Per la Conferenza episcopale italiana gli Italiani devono votare o astenersi? Piccole contraddizioni.

Il grande protagonista delle ultime elezioni regionali in Sicilia è stato l’astensionismo: a non andare alle urne è stato addirittura il 52,58% degli elettori.
Intervistato sul fenomeno dell’astensionismo l’arcivescovo di Genova e presidente della Cei, Angelo Bagnasco ha affermato che «è un motivo in più per la coscienza generale del nostro popolo per essere presenti nella politica italiana, esserci in modo costruttivo, in modo responsabile, tutti quanti, a cominciare dai cattolici, naturalmente».
Le parole di Bagnasco sembrano contraddire quanto detto nel 2004 dal suo predecessore al comando della Cei, il cardinale Camillo Ruini, che in occasione del referendum sulla procreazione assistita aveva invitato all’astensionismo «per non favorire, sia pure involontariamente, il disegno referendario».

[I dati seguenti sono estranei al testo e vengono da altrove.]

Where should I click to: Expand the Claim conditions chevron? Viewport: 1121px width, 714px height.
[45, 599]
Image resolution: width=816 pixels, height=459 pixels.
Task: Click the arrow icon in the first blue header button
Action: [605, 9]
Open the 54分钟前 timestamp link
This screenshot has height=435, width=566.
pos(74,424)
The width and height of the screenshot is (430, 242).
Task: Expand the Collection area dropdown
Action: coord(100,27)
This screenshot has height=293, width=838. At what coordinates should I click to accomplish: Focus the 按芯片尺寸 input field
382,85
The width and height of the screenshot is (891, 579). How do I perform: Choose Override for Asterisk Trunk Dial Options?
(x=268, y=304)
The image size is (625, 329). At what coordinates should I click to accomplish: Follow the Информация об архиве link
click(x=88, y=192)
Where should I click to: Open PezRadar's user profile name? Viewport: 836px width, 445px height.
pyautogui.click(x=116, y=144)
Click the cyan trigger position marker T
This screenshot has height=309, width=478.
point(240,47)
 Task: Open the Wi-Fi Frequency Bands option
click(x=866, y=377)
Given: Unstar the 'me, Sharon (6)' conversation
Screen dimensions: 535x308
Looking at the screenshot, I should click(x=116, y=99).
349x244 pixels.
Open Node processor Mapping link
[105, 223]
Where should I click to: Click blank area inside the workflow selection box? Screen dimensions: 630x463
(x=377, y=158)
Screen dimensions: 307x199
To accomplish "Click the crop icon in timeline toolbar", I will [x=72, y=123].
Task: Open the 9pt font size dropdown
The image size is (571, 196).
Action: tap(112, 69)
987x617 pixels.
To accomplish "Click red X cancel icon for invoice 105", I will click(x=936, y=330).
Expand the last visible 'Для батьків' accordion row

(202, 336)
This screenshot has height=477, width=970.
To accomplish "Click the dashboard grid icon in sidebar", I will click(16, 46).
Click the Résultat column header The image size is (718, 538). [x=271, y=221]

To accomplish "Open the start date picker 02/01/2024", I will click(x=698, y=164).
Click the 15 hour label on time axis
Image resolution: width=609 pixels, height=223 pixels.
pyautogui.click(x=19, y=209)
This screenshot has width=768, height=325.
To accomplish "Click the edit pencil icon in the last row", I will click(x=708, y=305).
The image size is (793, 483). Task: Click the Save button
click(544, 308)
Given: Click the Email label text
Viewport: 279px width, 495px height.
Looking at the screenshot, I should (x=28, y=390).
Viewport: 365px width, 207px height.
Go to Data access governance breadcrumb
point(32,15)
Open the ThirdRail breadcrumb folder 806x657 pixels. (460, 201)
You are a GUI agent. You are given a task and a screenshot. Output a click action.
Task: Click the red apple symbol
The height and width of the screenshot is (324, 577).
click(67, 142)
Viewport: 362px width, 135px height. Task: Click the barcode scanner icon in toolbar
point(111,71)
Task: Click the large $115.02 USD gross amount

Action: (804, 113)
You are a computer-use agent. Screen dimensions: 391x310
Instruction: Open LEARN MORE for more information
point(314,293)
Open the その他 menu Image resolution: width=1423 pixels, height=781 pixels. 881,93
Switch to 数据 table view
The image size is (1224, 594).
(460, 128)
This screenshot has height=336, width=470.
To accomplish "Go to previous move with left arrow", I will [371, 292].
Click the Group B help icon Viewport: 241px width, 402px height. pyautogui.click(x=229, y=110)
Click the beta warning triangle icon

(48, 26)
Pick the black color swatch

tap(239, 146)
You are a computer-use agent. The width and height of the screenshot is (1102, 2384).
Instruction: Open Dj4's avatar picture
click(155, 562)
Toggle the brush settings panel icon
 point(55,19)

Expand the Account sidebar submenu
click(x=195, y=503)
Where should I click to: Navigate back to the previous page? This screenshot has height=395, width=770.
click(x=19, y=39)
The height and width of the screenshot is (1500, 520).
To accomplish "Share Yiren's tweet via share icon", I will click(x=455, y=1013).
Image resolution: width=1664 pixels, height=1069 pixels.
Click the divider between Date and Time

Il referendum non raggiunse il quorum e lo stesso Ruini il 14 giugno 2005 ai microfoni di Radio Vaticana affermò che l’astensione era «frutto della maturità del popolo italiano, che si è rifiutato di pronunciarsi su quesiti tecnici e complessi, che ama la vita e diffida di una scienza che pretenda di manipolare la vita».
Per questo motivo bisogna interpretare le parole di Bagnasco come una smentita di quanto aveva affermato precedentemente il suo predecessore oppure per la Cei gli italiani sono maturi se si astengono ai referendum mentre sono immaturi se si astengono alle elezioni?